Come accennavo prima, con una programmazione coerente organica, strutturale e lungimirante. Per la Basilicata serve un progetto coerente con la realtà dove si progetta. una programmazione che guardi tutto il territorio regionale non solo una parte. Se chi governa guarda solo Potenza, Matera e al massimo Melfi per la Fca non governa la Basilicata ma tre città, mentre va valorizzata la vocazione di ogni singola zona. E torno a un esempio: Cirigliano, un piccolo paese, ha una vocazione d'industria della pietra così come Guardia. In quella realtà si può pensare a un polo specialistico, chi governa deve guardare tutti e ciascun territorio.
Un indirizzo per i fondi del Recovery plan?
Non ho pretese di dare indirizzi, ma certo penso che ora che arrivano i fondi messi in campo per questa emergenza occorre investire in opere strutturali, che cambino la situazioni attuale e diano nuova possibilità in modo lungimirante. Politiche che potenzino la rete digitale per dare ai nostri luoghi le medesime opportunità di quelli più sviluppati e incentivare anche tra noi lo smart working, il turismo di qualità e una più solida e articolata rete di comunicazione e di trasporti, che faccia definitivamente uscire la nostra Regione dall’isolamento geografico, comunicativo e culturale, da una sterile autoreferenzialità, da un dannoso vittimismo e da un pernicioso fatalismo. Non servono interventi a pioggia ma bisogna puntare su interventi che aumentino le potenzialità della Regione. In questo sforzo vanno coinvolti anche i soggetti economici e imprenditoriali..... strano che di economia ne parli un prete: ne devono parlar gli economisti! Vanno coinvolti quei soggetti che hanno dato già prova di riuscire a fare bene anche nella loro vita professionale, bisogna chiedere a questi soggetti quasi un'opera pedagogica: gli imprenditori che hanno dato prova di agire bene devono dare la loro esperienza ai giovani e produrre altre imprese. Ogni impresa deve produrre altre imprese, altro lavoro.

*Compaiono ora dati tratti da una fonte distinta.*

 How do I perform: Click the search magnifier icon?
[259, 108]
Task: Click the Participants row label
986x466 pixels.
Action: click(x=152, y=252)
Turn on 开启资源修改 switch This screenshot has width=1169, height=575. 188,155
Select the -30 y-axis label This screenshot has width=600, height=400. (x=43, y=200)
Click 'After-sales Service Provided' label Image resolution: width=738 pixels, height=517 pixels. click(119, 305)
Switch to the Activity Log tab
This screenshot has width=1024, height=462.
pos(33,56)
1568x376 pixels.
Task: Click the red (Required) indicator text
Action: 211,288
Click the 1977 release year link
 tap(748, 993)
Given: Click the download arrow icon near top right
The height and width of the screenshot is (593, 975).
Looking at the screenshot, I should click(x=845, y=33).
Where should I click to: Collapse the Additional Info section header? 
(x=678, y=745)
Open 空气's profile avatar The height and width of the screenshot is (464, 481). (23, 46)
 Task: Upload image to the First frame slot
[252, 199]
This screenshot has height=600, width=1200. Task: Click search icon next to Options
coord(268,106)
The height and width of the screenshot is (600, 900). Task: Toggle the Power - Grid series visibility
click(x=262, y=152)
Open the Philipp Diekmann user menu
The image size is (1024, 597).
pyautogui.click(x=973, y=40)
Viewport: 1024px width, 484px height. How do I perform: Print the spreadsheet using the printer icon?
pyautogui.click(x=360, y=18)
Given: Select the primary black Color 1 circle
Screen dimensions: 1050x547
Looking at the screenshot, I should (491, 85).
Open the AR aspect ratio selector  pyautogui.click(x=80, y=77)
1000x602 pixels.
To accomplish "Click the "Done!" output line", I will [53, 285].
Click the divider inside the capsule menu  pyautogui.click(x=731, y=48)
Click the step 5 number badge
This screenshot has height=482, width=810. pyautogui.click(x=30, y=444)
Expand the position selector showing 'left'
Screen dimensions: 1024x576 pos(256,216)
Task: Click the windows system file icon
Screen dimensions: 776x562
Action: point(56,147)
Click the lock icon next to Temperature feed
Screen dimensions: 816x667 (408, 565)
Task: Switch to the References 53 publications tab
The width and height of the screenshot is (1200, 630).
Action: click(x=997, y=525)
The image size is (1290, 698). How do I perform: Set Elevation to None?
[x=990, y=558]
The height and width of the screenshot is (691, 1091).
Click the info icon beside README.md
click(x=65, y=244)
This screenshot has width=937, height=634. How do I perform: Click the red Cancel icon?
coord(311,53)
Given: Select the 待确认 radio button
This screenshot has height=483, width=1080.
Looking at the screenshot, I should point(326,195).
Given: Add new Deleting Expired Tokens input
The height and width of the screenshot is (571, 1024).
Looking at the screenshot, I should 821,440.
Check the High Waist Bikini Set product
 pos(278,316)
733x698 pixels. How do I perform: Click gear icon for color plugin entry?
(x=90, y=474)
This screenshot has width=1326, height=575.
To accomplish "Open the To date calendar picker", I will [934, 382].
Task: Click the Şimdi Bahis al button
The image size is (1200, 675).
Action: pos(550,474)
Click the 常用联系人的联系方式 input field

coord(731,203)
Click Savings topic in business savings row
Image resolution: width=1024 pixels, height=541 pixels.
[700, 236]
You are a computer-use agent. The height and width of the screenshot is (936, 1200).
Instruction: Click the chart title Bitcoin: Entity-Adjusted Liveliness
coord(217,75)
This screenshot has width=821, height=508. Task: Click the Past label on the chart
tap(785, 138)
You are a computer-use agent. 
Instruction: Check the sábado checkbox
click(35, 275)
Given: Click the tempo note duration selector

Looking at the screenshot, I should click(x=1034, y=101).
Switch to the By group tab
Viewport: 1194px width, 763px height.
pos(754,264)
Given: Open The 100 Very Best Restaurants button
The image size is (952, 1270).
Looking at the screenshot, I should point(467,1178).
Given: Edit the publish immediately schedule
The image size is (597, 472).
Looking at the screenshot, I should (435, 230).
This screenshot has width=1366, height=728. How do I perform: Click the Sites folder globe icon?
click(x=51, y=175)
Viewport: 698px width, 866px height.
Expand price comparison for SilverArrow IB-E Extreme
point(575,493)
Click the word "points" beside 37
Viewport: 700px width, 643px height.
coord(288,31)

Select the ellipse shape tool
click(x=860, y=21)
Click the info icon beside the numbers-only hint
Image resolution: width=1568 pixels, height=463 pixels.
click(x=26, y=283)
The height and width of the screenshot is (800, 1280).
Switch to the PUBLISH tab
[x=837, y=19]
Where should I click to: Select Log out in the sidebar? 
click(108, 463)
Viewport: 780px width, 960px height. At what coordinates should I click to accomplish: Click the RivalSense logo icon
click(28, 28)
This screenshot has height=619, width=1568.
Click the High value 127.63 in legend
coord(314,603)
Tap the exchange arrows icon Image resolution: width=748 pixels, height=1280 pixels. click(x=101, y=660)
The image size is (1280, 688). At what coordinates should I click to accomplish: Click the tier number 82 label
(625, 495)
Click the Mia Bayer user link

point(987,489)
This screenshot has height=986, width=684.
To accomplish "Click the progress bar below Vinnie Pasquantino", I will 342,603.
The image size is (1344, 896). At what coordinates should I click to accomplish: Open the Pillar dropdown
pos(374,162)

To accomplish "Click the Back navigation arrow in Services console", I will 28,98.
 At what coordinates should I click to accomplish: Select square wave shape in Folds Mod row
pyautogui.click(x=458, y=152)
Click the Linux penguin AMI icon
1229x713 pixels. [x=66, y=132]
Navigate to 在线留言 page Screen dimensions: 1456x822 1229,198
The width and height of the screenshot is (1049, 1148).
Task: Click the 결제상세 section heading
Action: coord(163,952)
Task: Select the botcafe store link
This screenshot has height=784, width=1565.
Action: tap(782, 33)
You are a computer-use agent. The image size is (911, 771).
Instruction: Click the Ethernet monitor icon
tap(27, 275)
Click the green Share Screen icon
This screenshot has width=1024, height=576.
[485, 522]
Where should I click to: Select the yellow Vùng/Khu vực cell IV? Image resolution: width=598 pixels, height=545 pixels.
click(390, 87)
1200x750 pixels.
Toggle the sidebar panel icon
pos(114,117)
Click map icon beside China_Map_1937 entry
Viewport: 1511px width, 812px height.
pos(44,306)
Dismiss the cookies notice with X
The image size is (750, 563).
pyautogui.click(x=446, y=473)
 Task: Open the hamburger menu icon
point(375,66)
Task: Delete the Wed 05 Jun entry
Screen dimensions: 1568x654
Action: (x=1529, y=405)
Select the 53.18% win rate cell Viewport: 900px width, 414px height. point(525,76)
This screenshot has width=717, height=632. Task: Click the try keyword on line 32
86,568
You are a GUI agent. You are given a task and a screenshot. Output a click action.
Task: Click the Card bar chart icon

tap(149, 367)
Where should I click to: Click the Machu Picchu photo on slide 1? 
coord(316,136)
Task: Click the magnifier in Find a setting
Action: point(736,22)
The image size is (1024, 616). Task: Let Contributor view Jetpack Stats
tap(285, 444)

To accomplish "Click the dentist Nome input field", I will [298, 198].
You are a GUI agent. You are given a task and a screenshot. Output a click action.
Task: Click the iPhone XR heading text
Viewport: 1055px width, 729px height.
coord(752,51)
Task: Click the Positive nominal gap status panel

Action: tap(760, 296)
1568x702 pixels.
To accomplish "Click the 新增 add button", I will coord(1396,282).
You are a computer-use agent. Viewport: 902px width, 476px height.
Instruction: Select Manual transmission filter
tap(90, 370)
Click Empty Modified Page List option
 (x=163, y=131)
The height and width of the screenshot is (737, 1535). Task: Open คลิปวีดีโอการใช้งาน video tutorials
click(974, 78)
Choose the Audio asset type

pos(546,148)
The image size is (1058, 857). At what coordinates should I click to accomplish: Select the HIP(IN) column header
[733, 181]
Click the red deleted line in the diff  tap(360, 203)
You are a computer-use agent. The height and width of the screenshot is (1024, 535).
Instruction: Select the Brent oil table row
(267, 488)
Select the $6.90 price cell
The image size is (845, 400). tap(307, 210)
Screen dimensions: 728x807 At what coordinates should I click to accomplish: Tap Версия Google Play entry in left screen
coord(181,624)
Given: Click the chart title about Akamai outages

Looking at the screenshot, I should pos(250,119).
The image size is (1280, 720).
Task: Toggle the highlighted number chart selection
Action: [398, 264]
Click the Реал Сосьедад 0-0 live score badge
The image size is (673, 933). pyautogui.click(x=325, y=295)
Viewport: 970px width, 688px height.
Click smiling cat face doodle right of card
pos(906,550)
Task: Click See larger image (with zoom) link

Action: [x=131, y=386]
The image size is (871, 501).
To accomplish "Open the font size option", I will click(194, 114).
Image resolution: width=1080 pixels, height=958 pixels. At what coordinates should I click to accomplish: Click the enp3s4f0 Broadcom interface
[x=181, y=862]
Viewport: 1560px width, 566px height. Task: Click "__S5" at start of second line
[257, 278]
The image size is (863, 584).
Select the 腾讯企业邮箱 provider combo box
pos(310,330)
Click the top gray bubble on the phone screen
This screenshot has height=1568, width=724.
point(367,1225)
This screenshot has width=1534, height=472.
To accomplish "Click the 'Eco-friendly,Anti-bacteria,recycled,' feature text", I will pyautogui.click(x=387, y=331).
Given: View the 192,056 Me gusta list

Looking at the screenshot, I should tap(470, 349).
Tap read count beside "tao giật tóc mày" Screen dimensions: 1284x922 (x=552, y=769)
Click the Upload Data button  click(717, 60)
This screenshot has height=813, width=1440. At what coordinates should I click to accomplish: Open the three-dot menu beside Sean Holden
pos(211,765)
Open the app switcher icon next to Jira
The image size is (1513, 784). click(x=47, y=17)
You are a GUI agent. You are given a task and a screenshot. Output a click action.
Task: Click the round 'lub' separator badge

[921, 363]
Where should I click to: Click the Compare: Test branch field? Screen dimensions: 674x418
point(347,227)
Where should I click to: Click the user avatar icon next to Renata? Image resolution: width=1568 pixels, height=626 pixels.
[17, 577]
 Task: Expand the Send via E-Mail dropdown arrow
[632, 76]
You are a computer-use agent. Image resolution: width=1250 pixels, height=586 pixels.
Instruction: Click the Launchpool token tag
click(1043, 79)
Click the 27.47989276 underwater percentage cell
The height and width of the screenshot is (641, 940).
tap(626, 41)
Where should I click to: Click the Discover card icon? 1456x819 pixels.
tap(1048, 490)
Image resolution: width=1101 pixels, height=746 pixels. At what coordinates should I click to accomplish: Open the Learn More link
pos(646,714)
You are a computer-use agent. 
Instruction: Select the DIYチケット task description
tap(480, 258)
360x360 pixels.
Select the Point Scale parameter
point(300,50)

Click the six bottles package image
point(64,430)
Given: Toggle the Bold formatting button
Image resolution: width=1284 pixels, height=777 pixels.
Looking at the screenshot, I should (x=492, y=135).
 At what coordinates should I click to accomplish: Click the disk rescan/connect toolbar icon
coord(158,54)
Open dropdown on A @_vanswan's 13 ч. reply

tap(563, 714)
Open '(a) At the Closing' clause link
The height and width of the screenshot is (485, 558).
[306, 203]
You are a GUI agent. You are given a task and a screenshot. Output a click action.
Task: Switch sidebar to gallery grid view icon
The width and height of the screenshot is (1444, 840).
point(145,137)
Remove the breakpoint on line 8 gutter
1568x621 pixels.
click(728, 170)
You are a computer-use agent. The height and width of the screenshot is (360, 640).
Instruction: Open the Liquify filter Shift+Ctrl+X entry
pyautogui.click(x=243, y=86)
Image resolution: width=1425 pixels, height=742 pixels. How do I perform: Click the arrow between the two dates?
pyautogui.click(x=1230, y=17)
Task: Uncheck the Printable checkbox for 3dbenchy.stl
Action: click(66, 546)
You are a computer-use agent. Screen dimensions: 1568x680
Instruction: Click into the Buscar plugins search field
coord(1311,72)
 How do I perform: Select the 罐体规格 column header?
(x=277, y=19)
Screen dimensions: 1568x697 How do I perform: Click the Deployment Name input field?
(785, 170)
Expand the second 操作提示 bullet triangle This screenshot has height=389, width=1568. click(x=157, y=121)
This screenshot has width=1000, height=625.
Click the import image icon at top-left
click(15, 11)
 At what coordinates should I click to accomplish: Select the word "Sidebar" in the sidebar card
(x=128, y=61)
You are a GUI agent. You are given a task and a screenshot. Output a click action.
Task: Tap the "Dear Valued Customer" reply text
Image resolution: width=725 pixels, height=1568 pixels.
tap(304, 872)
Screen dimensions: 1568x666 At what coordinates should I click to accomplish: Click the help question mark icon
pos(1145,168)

Una Basilicata da ripensare, da riorganizzare. E intanto si parla anche di riorganizzazione delle diocesi in lucane. Cosa succederà e quando?
Questo lo sa il buon Dio, o meglio, noi non lo sappiamo. Di certo c'è la volontà ferma del Papa di ridurre il numero delle diocesi in Italia perché sono tante. Ha dato un criterio di accorpare le diocesi con meno di 90mila abitanti. Se viene messo in atto almeno due diocesi rischiano. In realtà hanno già rischiato nel 2014. Ma l'azione concorde di noi vescovi (io all’epoca ero coinvolto direttamente perché ero a Tricarico) ha evitato questa chiusura che avrebbe riguardato Tricarico e Acerenza per essere chiari. In questi tempi il Papa è tornato a riproporre il tema. Non sappiamo di più, sappiamo che sta avvenendo in tanti regioni; la settimana scorsa in Emilia si è avuto un accorpamento tra Carpi e Modena, due realtà certo non piccole. Si porrà anche in Basilicata, ma non è nelle nostre mani. È una decisione che sta al Vaticano, al Papa direttamente. A noi tocca pregare, e se ci chiedono un parere lo daremo e sarà quello di mantenere tutte le attuali diocesi per dare un segno di speranza anche ai piccoli paesi. Ma lo faremo consapevoli dei limiti non tanto delle nostre possibilità quanto del nostro ruolo.